On a little green patch of turf in Edgartown, a group of 14 people clad all in white engaged in a battle of strategic ballistics Monday.
Gathered at their usual playing field behind the Boys and Girls Club, brandishing long wooden mallets and donning floppy cloth hats, the Edgartown Croquet Club faced off against their counterparts and friendly rivals from Sandwich.
Most laymen will be familiar with croquet in its nine wicket form, a popular casual lawn game. The six wicket American-style rules these club players use, however, is a far cry from the style of croquet at a backyard barbeque.
“This is chess on a lawn,” said Jim Turner, longtime club member and competitive croquet player. A former New England tournament champion, Mr. Turner might have been the man to beat that morning, if it weren’t for a hand injury keeping him out of play.
Still, Mr. Turner came dressed for the occasion: he wore a bucket-hat repping Mission Hills croquet in California and an Edgartown Croquet Club polo tucked into his pants, secured by a needlepoint belt with a ball-and-mallet pattern.
As the Edgartown players awaited their competition, Mr. Turner explained the rules.
Players attempt to whack balls through a circuit of little gates, also known as wickets, before the other team. Competition heats up, Mr. Turner said, when the balls begin to interact with each other.
“This,” he said, setting up a yellow and red ball next to each other, “is the croquet shot.”
It is a rule so important they named the game after it. If, during your turn, your ball hits either your opponents or your partner’s ball, you can pick up your ball and place it next to where the other one ended up.
Next, with the two balls now kissing, you can complete your croquet shot, in which you must move both the balls by only striking your own. The player is then allowed a continuation shot, another chance to hit their ball.
This, in combination with a rule allowing an extra shot after you pass through a wicket, lets a talented player run up the score – all while sabotaging the opposing team’s position.
The resulting game is something like a cross between pool, golf and chess.
As Mr. Turner dove into an exposition on the variable virtues of the standard, Solomon and Irish-style mallet grip, another squad of white enrobed competitors entered the gate.
“Sandwich has arrived,” said club president Cecily Greenaway, gathering the group to assign partners and competitors before sending each off to their respective field. Four games would be played simultaneously for the rest of the day, with the steady thwack of mallets overpowering the squeak of swings from the nearby playground.
“This is social play,” said Susie Herr, a longtime club member, of the semi-casual tournament style. Ms. Herr and another longtime member, Joan Collins, were recruited by one of the club’s founders, the late Edith Blake.
“She was great, and she always brought in tennis players,” Mr. Turner said, noting the similarities between the two sports. The club was founded in 2002.

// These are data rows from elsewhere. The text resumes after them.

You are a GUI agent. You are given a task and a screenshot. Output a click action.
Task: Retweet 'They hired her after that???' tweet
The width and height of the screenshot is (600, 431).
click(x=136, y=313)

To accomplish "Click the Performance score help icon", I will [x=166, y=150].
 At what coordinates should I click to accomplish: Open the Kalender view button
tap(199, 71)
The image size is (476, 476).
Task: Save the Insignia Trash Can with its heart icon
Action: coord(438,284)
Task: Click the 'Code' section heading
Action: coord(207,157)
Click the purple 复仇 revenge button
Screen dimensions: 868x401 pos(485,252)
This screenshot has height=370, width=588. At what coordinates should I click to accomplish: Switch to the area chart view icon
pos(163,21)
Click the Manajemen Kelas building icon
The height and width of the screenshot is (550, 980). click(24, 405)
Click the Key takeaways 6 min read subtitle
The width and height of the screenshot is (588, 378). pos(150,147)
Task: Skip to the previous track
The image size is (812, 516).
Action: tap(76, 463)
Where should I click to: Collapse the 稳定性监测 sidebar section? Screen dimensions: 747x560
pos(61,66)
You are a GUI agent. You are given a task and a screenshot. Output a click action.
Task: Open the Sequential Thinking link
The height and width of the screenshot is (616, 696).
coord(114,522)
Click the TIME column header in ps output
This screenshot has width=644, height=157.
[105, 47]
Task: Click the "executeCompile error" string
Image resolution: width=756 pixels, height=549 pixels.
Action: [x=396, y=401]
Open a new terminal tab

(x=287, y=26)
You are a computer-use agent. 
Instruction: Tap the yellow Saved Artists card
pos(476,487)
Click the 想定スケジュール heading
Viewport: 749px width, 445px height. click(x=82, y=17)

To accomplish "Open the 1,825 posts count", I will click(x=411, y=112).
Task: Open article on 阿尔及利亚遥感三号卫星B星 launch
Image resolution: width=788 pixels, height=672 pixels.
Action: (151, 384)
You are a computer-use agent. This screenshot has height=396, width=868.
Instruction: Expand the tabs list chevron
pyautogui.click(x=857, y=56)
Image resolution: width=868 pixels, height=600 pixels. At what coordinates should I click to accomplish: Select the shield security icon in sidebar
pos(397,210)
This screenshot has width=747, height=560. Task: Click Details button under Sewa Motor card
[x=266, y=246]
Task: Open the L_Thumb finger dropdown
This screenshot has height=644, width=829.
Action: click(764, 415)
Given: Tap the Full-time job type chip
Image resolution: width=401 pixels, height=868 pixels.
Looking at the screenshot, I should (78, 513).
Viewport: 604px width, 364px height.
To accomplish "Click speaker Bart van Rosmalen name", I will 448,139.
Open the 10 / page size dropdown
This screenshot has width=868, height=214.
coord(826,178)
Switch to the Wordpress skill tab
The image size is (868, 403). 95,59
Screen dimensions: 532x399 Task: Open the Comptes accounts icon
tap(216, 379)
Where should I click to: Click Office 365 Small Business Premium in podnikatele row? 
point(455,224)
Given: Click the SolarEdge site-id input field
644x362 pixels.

In her first game of the day Ms. Collins on the blue and black team faced a tough matchup against Bill Blakesly on the red and yellow. After an impressive run through the first four wickets by Mr. Blakesly’s team, Ms. Collins and her partner made a valiant effort to catch up in the second half of the match with a few impressive croquet shots.
Ultimately, though, red and yellow won out. Concession is not considered sportsmanly in croquet, so blue and black fought it out to the end.
Tournament-style croquet, Mr. Turner said, is tough to learn and tougher to master.
“Like any English sport,” he said, “it has lots of arcane rules and terms.”
For those looking to ease their entryway to the sport, and the club is currently looking for new members, Ms. Greenaway recommends trying “golf croquet,” a simpler variation, Wednesdays at 4 p.m.
“If this is chess, then [golf croquet] is checkers,” she said.
The Edgartown Croquet Club meets for six wicket play on Monday and Saturday at 10 a.m., and Wednesday at 2 p.m., at their field by the Martha’s Vineyard Boys and Girls Club. Free lessons are at 9 a.m. on Saturday.